── Study text ──

THROBBING GRISTLE OR ABBA?*
“With the third album they were over the moon. ‘Another one like Architecture and Morality and you could be the next Genesis!’ Wrong fuckin’ thing to say to us! Like all precious young men I felt our music was going to change the world. But even after selling three million you realise you’re not going to stop a war or cure a disease by writing songs about bloody Joan of Arc. I needed to be more political.”
Dazzle Ships was OMD’s career-suicide album. It sold a tenth of its predecessor, and forced Andy McCluskey and Paul Humphreys on the defensive. After its failure, OMD softened their edge with bland, conciliatory bluster. But Dazzle Ships has deservedly become the stuff of legend, a handbook for any pop group keen on flirting with the avant-garde. It has been compared to Kid A, but actually it’s far more interesting than that. Kid A did not, after all, fuck up Radiohead’s career.
Released in 1983, Dazzle Ships is a Cold War-era collage of sounds from the other side of the Iron Curtain. For all its sampling and robot noises, it is an immensely sad album: a farewell to a utopian period whose potential was never allowed to be realised, a recognition of the empty nothingness of the present, a grim forecast of tragic futures. The words of the radio announcement which opens “International” set the tone:
The youth and the Imperialist Tribune was also addressed by a young girl from Nicaragua whose hands had been cut off at the wrists by the former Samosa guards. Veronica Merco, of the German Federal Republic, had this to say: Aber ich habe eine Ausbildung gemachtak Industrie Kaufmann und...
Like Kraftwerk’s Radio-Activity (a frequent point of reference), Dazzle Ships poses the ultimate modernist question: can we master technology, or will it master us? The awe that Romantic man feels before the magnitude of Nature has been replaced, when faced with machines, by a kind of dull horror. “Radio Prague” is a burst of portentously glum Czech radio broadcasts; “ABC Auto-Industry” foresees a Frankenstein’s monster waiting to devour us; “Dazzle Ships” itself is a terrifying map of submarine groans, bleeps and screams. (Three excellent films have been made to accompany these musique concrete masterpieces here, here and here).

───
── Recorded data ──

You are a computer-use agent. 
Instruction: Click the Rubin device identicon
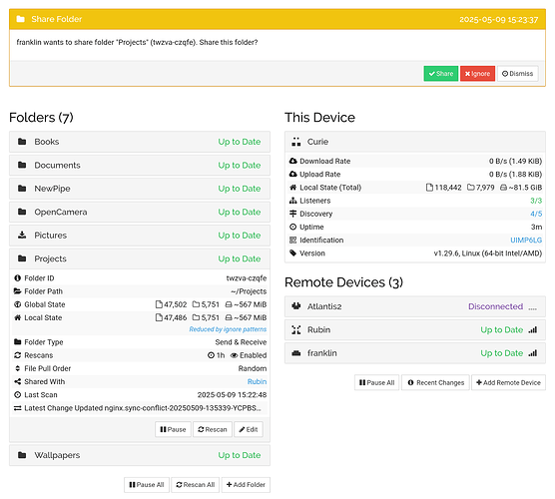click(295, 329)
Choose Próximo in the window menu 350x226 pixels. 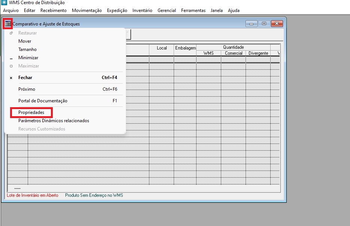pos(27,89)

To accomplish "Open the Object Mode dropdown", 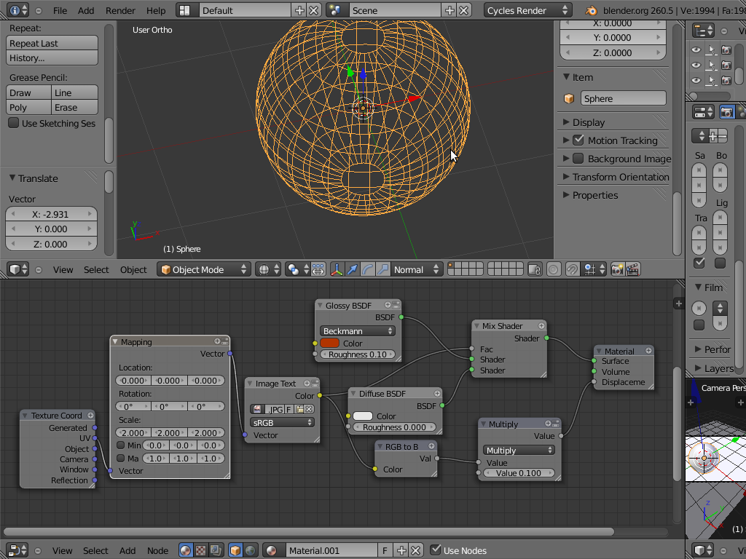I will (x=204, y=269).
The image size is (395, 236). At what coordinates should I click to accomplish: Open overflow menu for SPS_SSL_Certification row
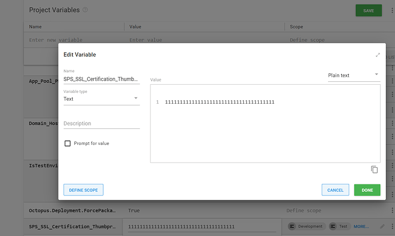click(x=392, y=227)
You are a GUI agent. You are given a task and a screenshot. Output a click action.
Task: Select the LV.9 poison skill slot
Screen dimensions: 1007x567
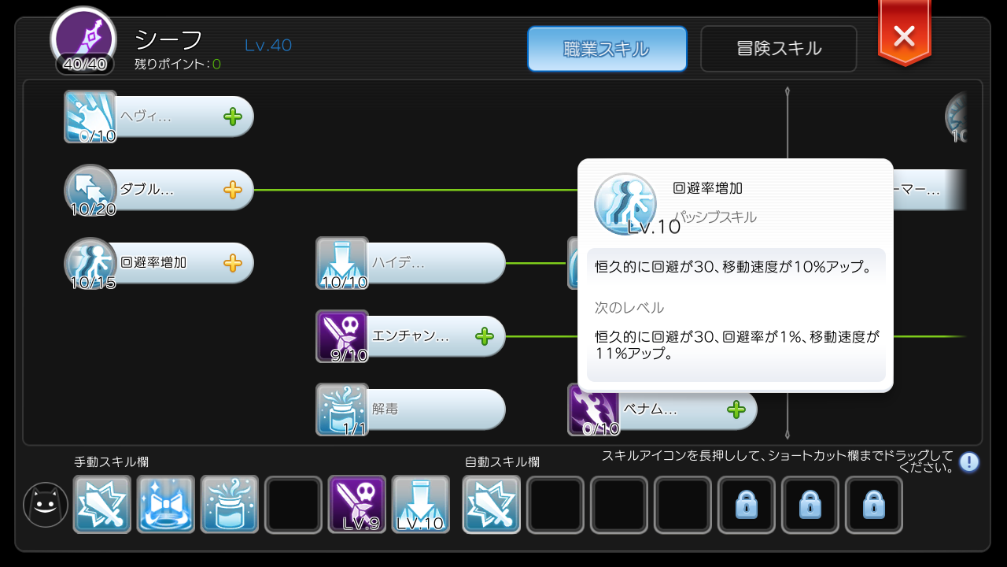pos(357,504)
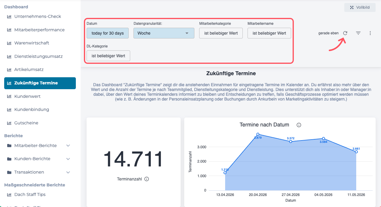Screen dimensions: 381x207
Task: Click info icon next to Terminanzahl
Action: pos(147,179)
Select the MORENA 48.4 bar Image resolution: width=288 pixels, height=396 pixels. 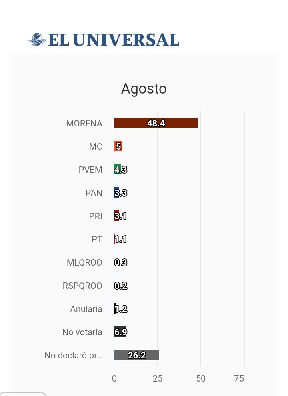[x=156, y=123]
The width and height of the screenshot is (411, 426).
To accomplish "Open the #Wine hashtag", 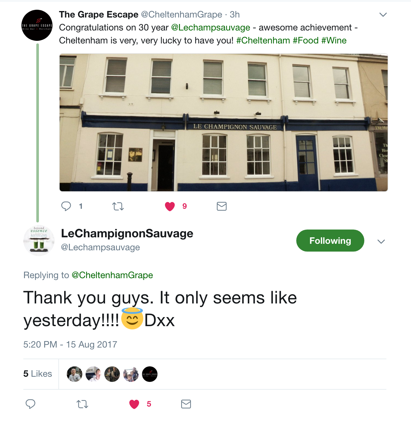I will point(334,41).
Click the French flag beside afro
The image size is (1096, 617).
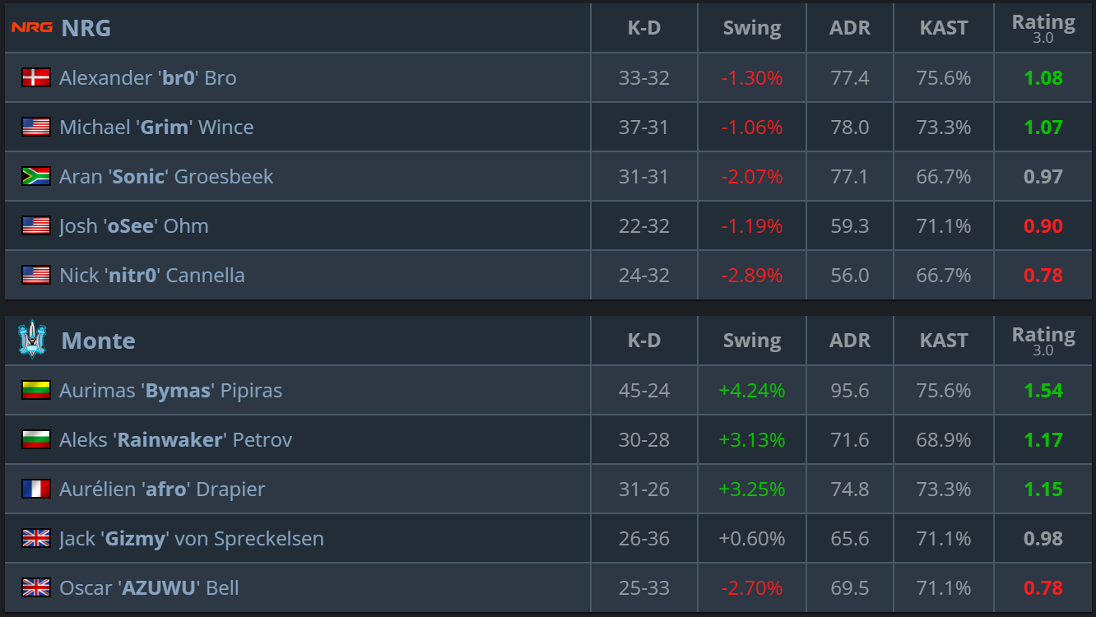(36, 489)
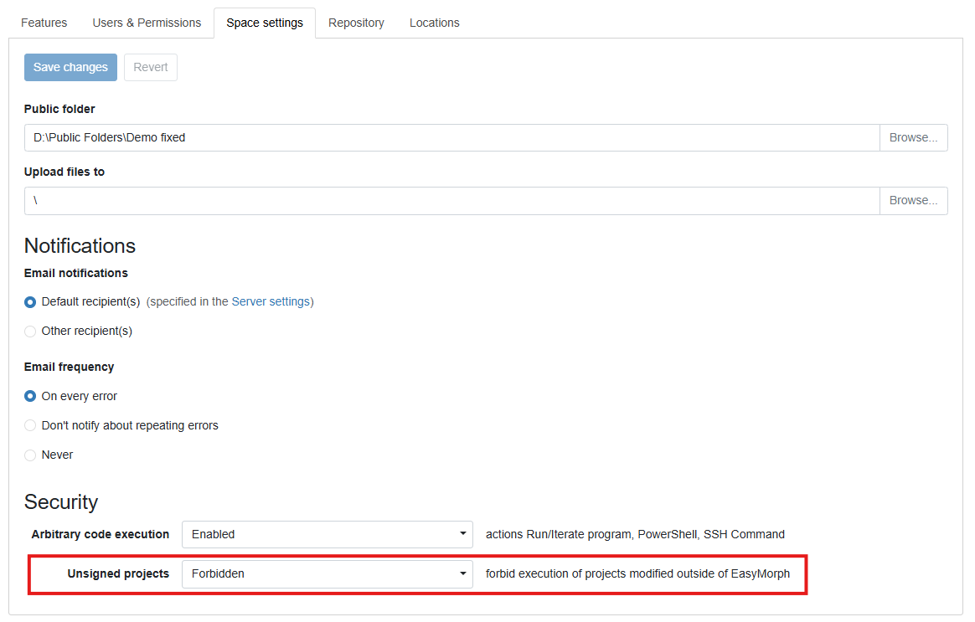Select the Space settings tab
Screen dimensions: 975x622
[x=265, y=23]
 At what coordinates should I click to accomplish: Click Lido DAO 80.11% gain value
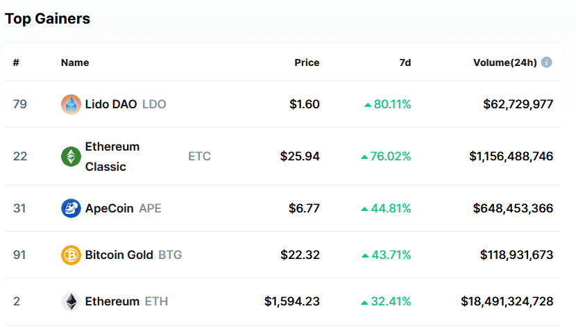392,104
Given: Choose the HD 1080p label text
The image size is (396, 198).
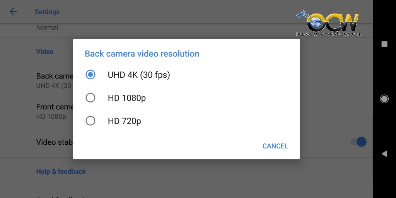Looking at the screenshot, I should [x=127, y=98].
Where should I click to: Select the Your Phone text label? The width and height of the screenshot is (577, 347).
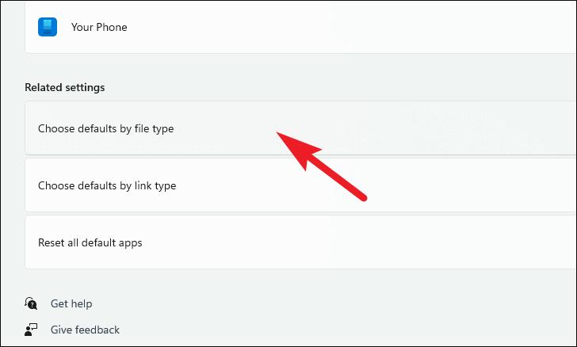point(99,27)
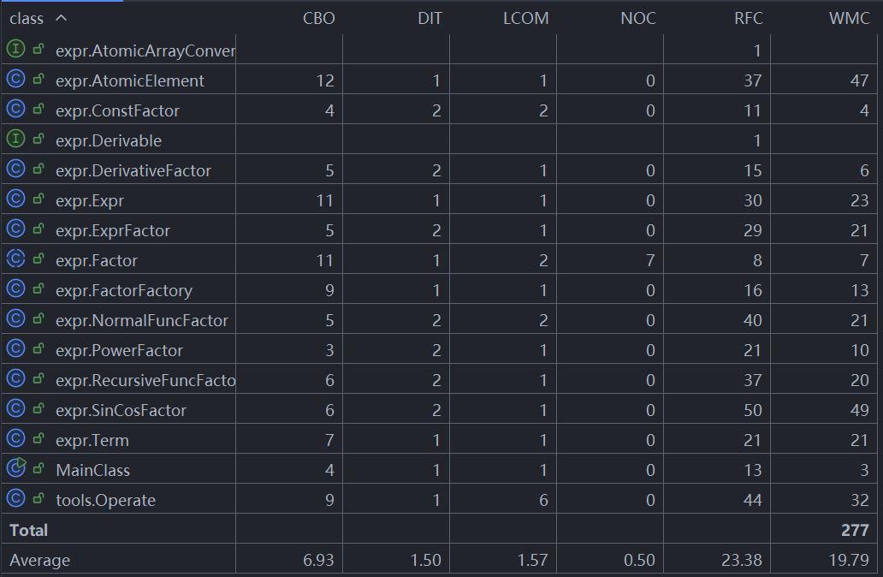The image size is (883, 577).
Task: Toggle sort arrow on the class column
Action: (x=62, y=18)
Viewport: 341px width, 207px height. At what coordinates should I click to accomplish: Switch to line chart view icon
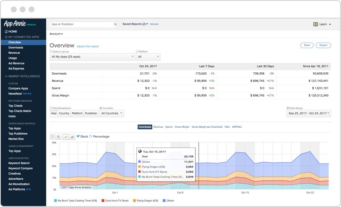pos(66,137)
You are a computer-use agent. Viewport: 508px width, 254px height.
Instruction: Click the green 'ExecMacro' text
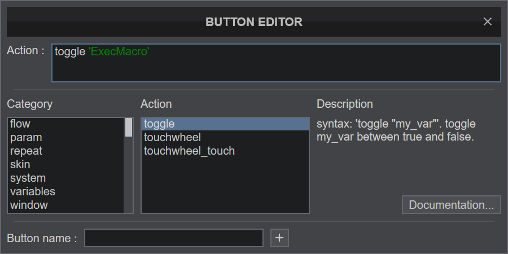[119, 52]
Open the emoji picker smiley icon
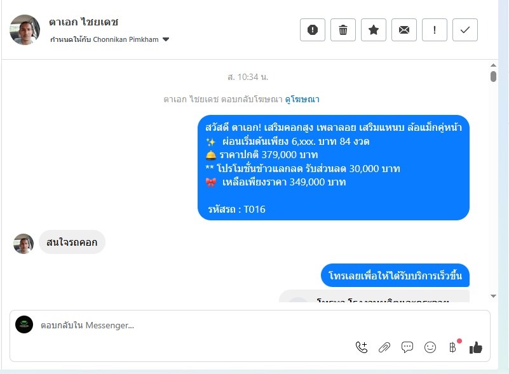Viewport: 509px width, 374px height. coord(430,347)
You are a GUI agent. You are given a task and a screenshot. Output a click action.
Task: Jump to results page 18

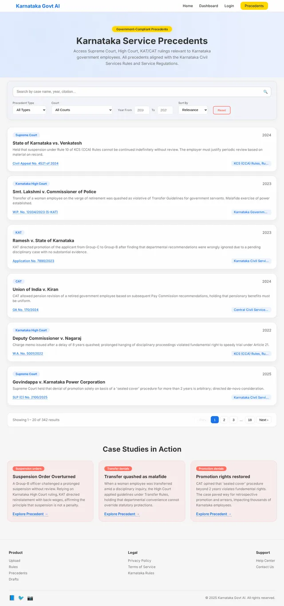pos(250,420)
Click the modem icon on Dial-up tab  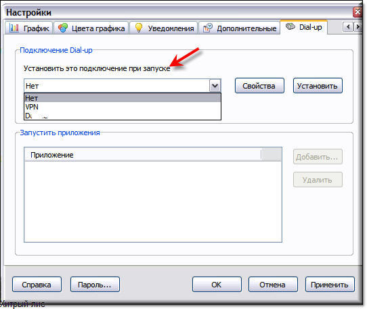pos(290,26)
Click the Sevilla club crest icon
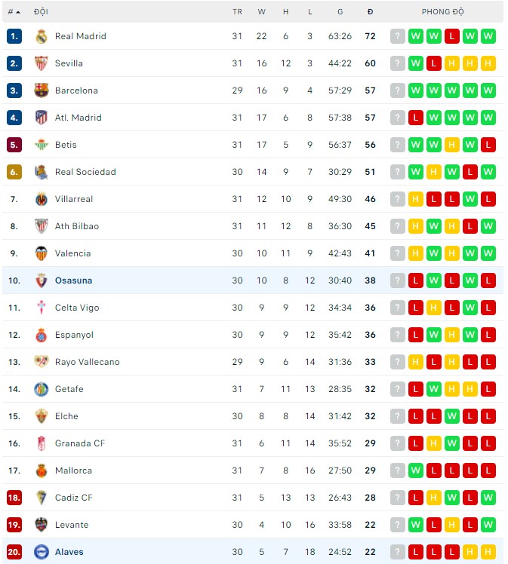Viewport: 508px width, 564px height. (x=42, y=63)
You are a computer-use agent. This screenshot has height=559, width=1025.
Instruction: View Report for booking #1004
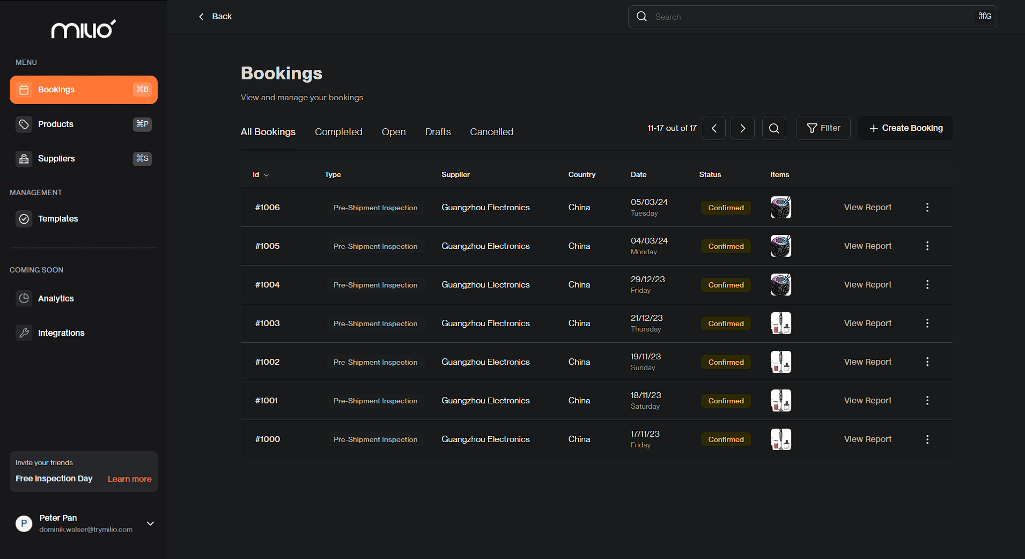[x=868, y=284]
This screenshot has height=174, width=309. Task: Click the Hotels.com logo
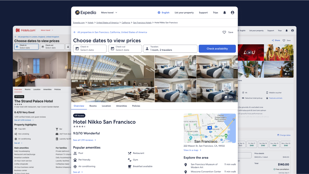[26, 30]
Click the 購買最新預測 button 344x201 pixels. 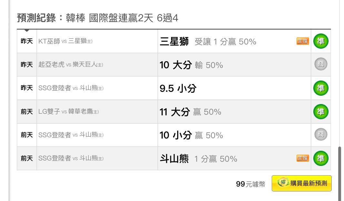tap(302, 183)
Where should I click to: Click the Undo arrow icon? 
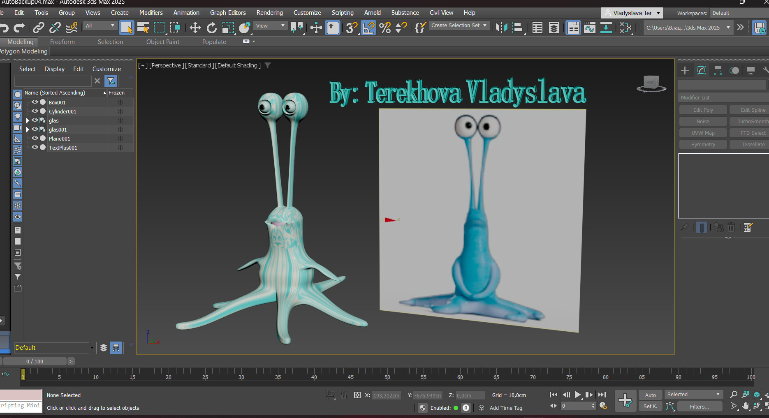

───

Exercises
#1 Change "dull horror" to "quiet dread" in the stretch of the Dazzle Ships review from "Like Kraftwerk’s Radio-Activity" through "here and here).", and give that stretch in full.
#2 Translate this sentence from the Dazzle Ships review into Spanish: "It sold a tenth of its predecessor, and forced Andy McCluskey and Paul Humphreys on the defensive."
Work from the Dazzle Ships review alone.

Responses per task
#1
Like Kraftwerk’s Radio-Activity (a frequent point of reference), Dazzle Ships poses the ultimate modernist question: can we master technology, or will it master us? The awe that Romantic man feels before the magnitude of Nature has been replaced, when faced with machines, by a kind of quiet dread. “Radio Prague” is a burst of portentously glum Czech radio broadcasts; “ABC Auto-Industry” foresees a Frankenstein’s monster waiting to devour us; “Dazzle Ships” itself is a terrifying map of submarine groans, bleeps and screams. (Three excellent films have been made to accompany these musique concrete masterpieces here, here and here).

#2 Vendió la décima parte de lo que vendió su predecesor y obligó a Andy McCluskey y a Paul Humphreys a ponerse a la defensiva.